Trump won the White House by breaching the Democrats’ “blue wall” in Rust Belt states like Wisconsin, Michigan and Pennsylvania. The party must revisit its working-class past to address these voters’ grievances. Democrats also have to appeal to voters who hold economically similar views while remaining socially conservative on some issues. This won’t be easy for a party that has relied so heavily on identity politics in recent years, but it’s critical in the Rust Belt and in conservative states such as Arizona and Georgia, which Democrats could realistically turn blue in future elections.
A debate over the role of identity politics is already underway in progressive circles, but a more nuanced approach is needed — one that addresses the economic concerns of working people while also recognizing the Democratic Party’s commitment to historically marginalized groups.

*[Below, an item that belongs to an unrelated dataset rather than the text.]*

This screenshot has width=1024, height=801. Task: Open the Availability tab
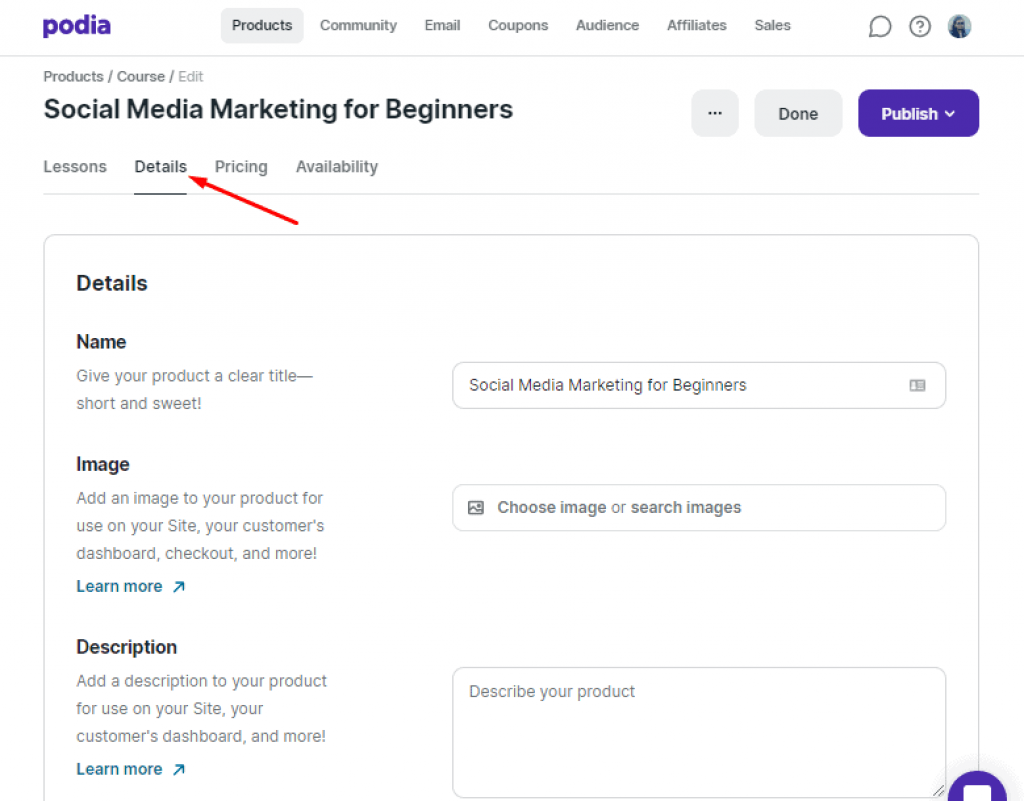tap(337, 167)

As has already been pointed out, working class voters are most often voters of color. Moreover, there are younger Democrats showing that its possible to embrace and represent the party’s diversity while also representing the industrial heartland: Minnesota’s Sen. Amy Klobuchar and Rep. Keith Ellison, a leading candidate to become the Democratic Party’s national chair; Braddock, Pennsylvania Mayor John Fetterman who scored a surprisingly strong underdog showing in his state’s Democratic Senate primary with a campaign that embraced the rights of both blue-collar workers and gays, and Housing and Urban Development Secretary Julián Castro, one of the politically active twin sons of a remarkable Texas Latina civil rights activist.
The party needs to expand its reach not just geographically but demographically: Large metropolitan centers, where the party draws so much of its support, are often islands floating in seas of red. The 2016 election revealed this in places like Florida. Bridging the urban-rural divide will be key if Democrats are to counter Trump’s base of support. To do so, they must rethink the “bubble mentality” that has gripped a leadership caste predominantly drawn from coastal and urban strongholds.
Too many Democrats are looking for villains — from James Comey to Jill Stein — to blame for the party’s disastrous loss. This has to stop. Efforts to pass a constitutional amendment to eliminate the Electoral College represent a similar dead end. The longer it takes for the party to wrestle with its shift away from working people and toward Wall Street, Silicon Valley and special interests, the less likely it is that it will ever happen. If no common agreement can be reached over the causes of the party’s decline at the state level or its loss of the White House, moving forward could prove impossible.
The Democratic Party could do worse than to examine the GOP’s 2012 “postmortem.” After Romney’s defeat, Republicans drafted a “Growth and Opportunity Project” for rebuilding the party. Ironically, Donald Trump’s campaign rejected many key sections of the document. However, there’s much for the Democrats to learn. Two sections stand out in the “Compilation of Recommendations.” Both apply to Democrats in the wake of Nov. 8:
“It is time to smartly change course, modernize the party, and learn once again how to appeal to more people, including those who share some but not all of our… principles. …”
“… Our ideas can sound too distant and removed from people’s lives. Instead of connecting with voters’ concerns, we too often sound like bookkeepers. We need to do a better job connecting people to our policies.”
Democrats now face the most unpredictable president-elect in the modern era. They do so as a minority party at state and federal levels. Under the best of circumstances, progressives and their constituents are likely to suffer. But Trump is an undisciplined and vulnerable figure; his tenure could be short. Democrats now have to engage in rebuilding the party from the ground up, but their best blueprint for the future is their own past.